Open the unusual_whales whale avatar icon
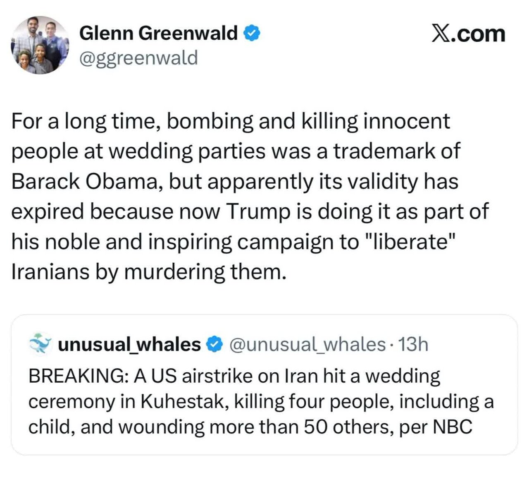Screen dimensions: 529x477 point(41,344)
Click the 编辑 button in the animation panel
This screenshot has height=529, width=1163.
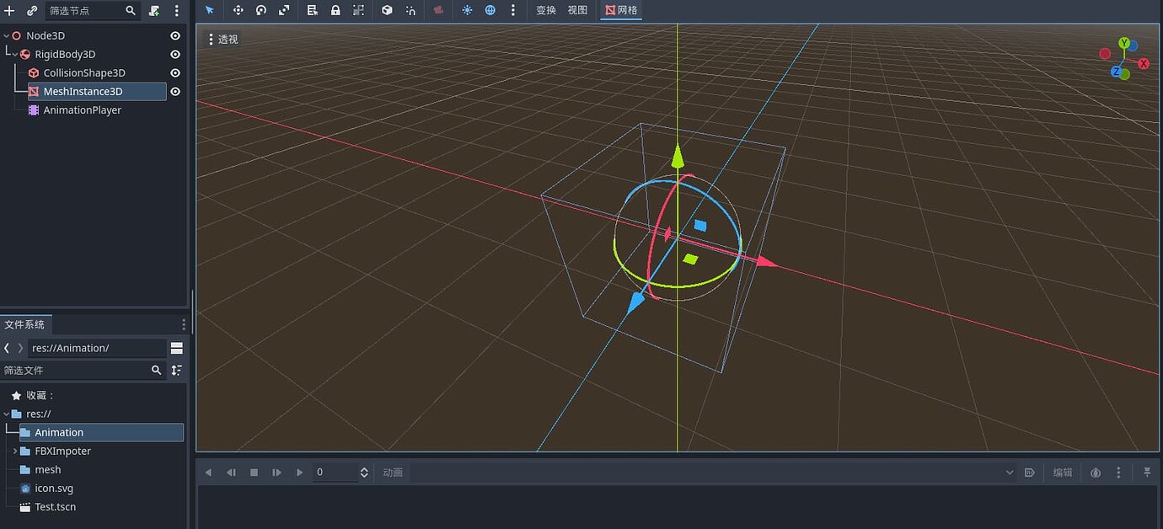[x=1062, y=472]
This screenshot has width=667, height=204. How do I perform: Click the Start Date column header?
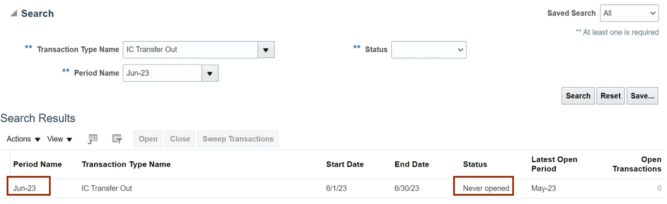pyautogui.click(x=345, y=165)
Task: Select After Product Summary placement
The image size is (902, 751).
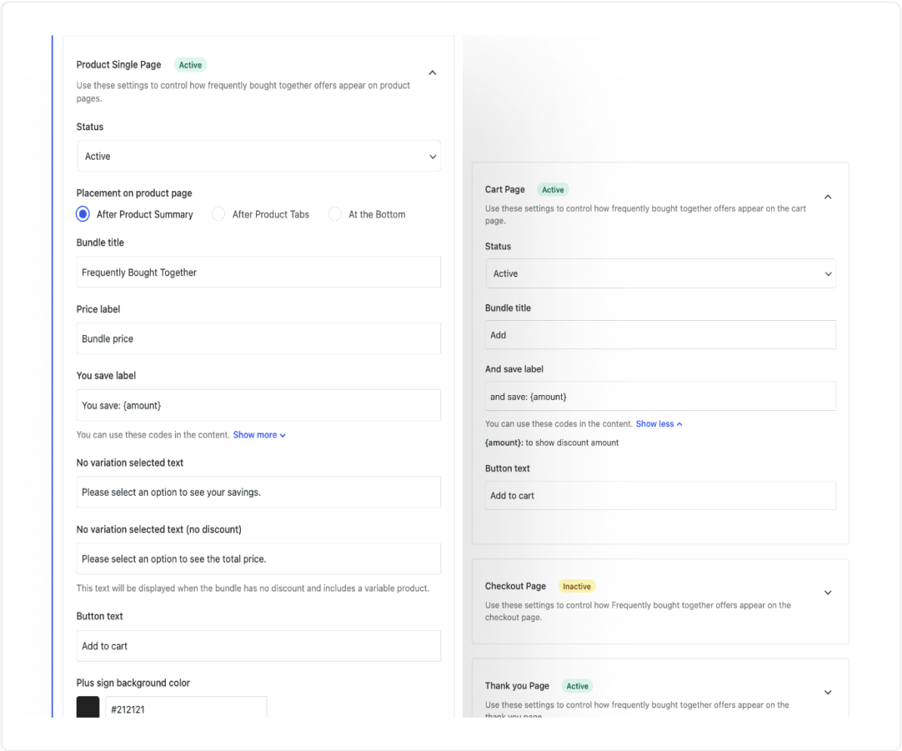Action: click(x=83, y=214)
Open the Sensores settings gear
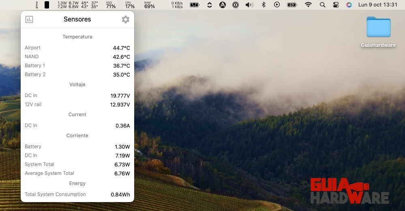Viewport: 405px width, 211px height. 126,19
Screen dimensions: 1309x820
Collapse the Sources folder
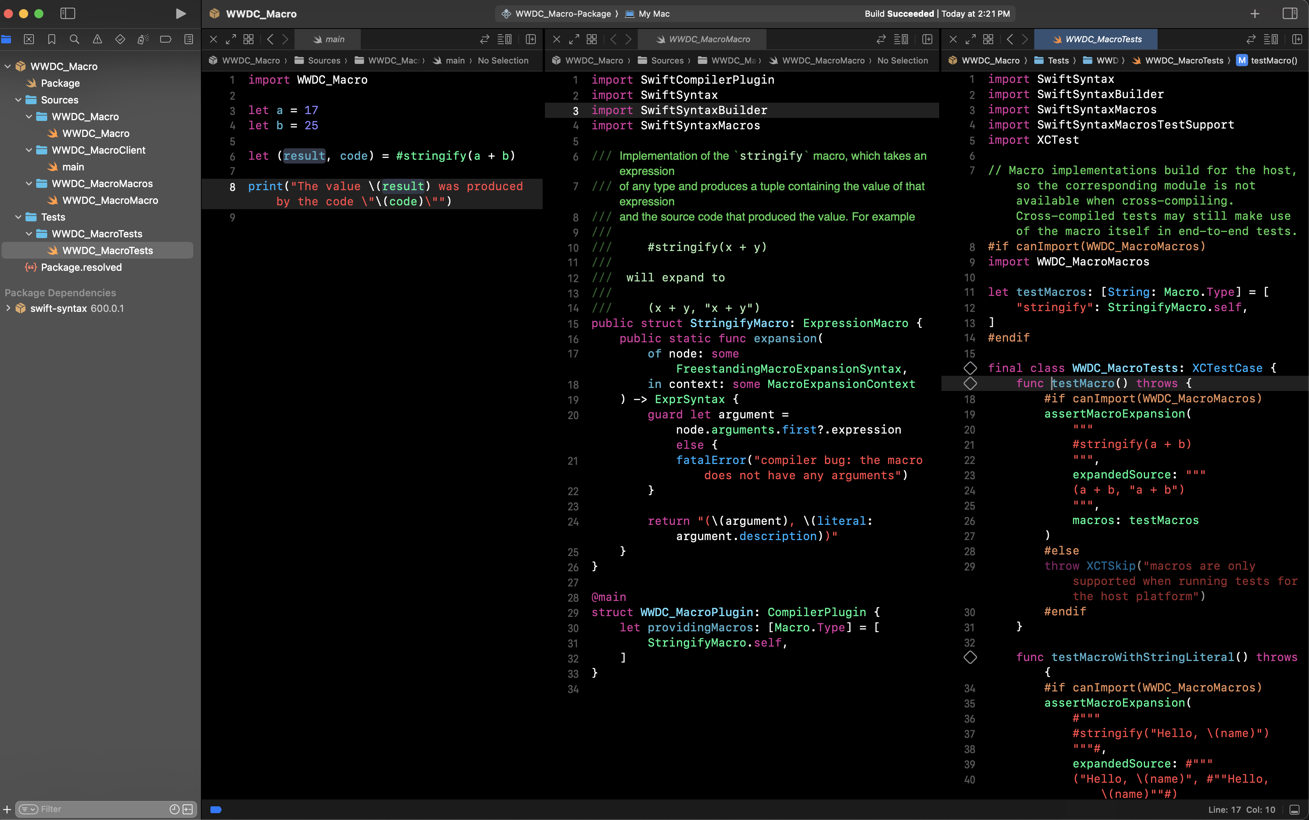click(18, 100)
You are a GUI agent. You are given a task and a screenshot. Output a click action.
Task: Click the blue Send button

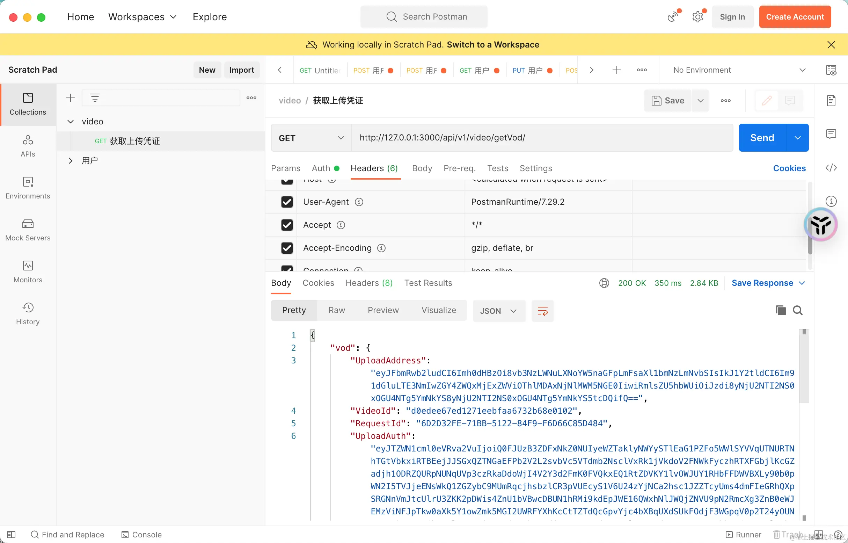[x=762, y=138]
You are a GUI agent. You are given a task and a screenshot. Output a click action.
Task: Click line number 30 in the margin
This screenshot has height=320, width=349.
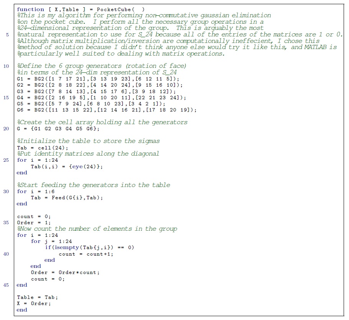click(6, 191)
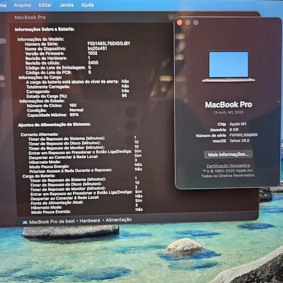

PROMPT: Rewrite the listing above as a numbered list, dropping any blank lines. Leave the pictures out of your answer.

REPLY:
1. Open the unusual_whales whale avatar icon
2. Screen dimensions: 529x477 point(41,344)
3. Click the 编辑 button in the animation panel
4. This screenshot has height=529, width=1163.
5. [x=1062, y=472]
6. This screenshot has width=667, height=204. How do I perform: Click the Start Date column header?
7. pyautogui.click(x=345, y=165)
8. Task: Select After Product Summary placement
9. The image size is (902, 751).
10. Action: click(x=83, y=214)
11. Open the Sensores settings gear
12. Viewport: 405px width, 211px height. 126,19
13. Screen dimensions: 1309x820
14. Collapse the Sources folder
15. click(18, 100)
16. You are a GUI agent. You are given a task and a screenshot. Output a click action.
17. Task: Click the blue Send button
18. [x=762, y=138]
19. You are a GUI agent. You are given a task and a screenshot. Output a click action.
20. Task: Click line number 30 in the margin
21. This screenshot has height=320, width=349.
22. click(6, 191)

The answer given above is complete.